====== ZITIERTER TEXT ======

# Richtig anschlagen



## P4ine (9. März 2014)

Hallo Leute,

ich habe mit 14 den Angelschein gemacht aber mit dem Angeln habe ich erst im letzten Jahr richtig begonnen.
So langsam wird man ja auch besser und bekommt Erfahrung aber eine Sache habe ich noch nicht richtig kapiert. und zwar das anschlagen.
Beim Karpfenangeln setze ich auf die Selbsthakmontage.
Aber wie macht ihr das beim Posenangeln? Oder beim Aalangeln?
Wenn ihr z.b. auf Aal angelt, haben die meisten den Bügel auf damit der Aal Schnur nehmen kann (das gilt ja eig auch auf angeln auf zander oder so mit der grundmontage). Ich mache das so das ich den Bügel auf habe und die Schnur mit einem Gummiband befestige. Wenn ich nun einen biss habe, sollte ich dann den Bügel schließen um anzuschlagen? Oder die Rolle festhalten und dann anschlagen? In welcher Reihenfolge oder wie wird das genau am besten gemacht? Und wie ist es mit der Pose? Wenn die Pose untergeht anschlagen mit Hand auf der Rolle? Oder habt ihr die Bremse so fest eingestellt, dass man einfach so anschlagen kann? Ich wäre euch hilfreich wenn ihr mir das erleutern könnt denn das bereitet mir echt kopfgrübeln..

Danke euch!


----------



## antonio (9. März 2014)

*AW: Richtig anschlagen*

bügel schließen und anschlagen.
die bremse ist entsprechend deiner kombi vorher schon eingestellt.

antonio


----------



## Black_Scorpion (9. März 2014)

*AW: Richtig anschlagen*

Hey, 

also ich hab den Bügel meist geschlossen, aber die Bremsen sehr locker eingestellt (so, dass die Rute nicht mitgerissen werden kann) Außerdem achte ich darauf, dass die Position des Bügels so eingestellt ist, dass das Schnurlaufröllchen genau unter der Rute ist, somit ist die Schnur nah an der Rute und wenn ich die Rute greife um anzuschlagen, dann umfasse ich immer die Schnur mit. Dann fix die Bremse fester drehen und der Drill kann beginnen. Hat den Vorteil, dass wenn viel Kraft auf der Schnur und der Rute liegt, du schnell etwas Schur nachlassen kannst ohne erst die Bremse verstellen zu müssen.(direkt nach dem Anschlag) 

Grüße
Black


----------



## wobbler68 (9. März 2014)

*AW: Richtig anschlagen*

Hallo

Wie antonio schon schrieb ist OK.
Ich schließe den Bügel Halte die Angel auf 2-3 Uhr und damit die Schnur jeden Schnur bogen verliert und schön grade zur Pose läuft.Die Arbeit macht der Fisch.

======

> AUFGABENSTELLUNG:
Liste alle Benutzernamen auf, unter denen im Forumsthread zum richtigen Anschlagen Beiträge veröffentlicht wurden. Die Datensätze stehen in keinem Zusammenhang mit dem Forumsthread.

====== ERFASSTE DATEN ======

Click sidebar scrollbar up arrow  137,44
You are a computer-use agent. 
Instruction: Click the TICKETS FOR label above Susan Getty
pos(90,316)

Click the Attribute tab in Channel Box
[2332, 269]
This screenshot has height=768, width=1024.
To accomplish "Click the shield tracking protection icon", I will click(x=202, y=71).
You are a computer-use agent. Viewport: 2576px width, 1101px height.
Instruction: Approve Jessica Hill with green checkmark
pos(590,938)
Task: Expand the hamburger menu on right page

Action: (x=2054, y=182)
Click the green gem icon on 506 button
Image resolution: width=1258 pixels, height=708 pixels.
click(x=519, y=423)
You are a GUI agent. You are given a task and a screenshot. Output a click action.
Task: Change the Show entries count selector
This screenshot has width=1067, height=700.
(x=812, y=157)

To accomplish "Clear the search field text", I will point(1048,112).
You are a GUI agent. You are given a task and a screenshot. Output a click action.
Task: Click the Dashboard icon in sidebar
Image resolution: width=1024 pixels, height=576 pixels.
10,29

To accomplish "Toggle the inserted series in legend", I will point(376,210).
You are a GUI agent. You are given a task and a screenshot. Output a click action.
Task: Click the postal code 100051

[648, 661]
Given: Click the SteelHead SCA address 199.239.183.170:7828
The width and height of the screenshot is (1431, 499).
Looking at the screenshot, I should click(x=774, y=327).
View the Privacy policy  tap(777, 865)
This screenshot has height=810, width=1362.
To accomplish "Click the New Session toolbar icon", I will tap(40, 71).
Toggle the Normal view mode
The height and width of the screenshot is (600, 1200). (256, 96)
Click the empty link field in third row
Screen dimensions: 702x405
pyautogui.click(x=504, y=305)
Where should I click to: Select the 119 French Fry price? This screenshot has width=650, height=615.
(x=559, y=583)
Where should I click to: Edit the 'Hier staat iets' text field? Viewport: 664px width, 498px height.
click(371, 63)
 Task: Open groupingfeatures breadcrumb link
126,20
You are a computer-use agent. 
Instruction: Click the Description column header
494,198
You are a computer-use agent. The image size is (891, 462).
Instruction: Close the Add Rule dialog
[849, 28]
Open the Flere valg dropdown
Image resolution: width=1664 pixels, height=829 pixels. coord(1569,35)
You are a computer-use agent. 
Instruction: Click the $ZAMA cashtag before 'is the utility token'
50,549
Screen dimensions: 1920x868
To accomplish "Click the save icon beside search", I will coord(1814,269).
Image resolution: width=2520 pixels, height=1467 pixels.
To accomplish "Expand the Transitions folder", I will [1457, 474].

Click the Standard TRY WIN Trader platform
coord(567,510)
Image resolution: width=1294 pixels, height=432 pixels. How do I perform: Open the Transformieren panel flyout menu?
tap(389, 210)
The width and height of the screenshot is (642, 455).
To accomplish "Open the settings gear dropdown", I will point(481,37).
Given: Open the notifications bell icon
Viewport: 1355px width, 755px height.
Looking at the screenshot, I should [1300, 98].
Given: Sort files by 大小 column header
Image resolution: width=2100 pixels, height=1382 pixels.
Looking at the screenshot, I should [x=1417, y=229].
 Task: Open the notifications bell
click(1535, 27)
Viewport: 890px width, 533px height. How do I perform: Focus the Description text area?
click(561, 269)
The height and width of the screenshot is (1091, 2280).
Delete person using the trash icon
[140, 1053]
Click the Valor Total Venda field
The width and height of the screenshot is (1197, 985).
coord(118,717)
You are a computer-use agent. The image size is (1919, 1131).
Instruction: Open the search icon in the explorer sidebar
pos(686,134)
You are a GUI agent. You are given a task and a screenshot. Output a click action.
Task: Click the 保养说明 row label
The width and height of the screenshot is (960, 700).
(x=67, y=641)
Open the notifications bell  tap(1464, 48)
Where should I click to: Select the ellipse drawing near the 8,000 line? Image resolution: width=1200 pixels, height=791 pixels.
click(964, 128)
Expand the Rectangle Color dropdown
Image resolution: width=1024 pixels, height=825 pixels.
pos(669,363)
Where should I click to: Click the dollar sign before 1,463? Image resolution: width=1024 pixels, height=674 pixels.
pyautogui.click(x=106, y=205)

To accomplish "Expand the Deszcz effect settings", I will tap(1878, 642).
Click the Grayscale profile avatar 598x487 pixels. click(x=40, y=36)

======

> LÖSUNG:
P4ine, antonio, Black_Scorpion, wobbler68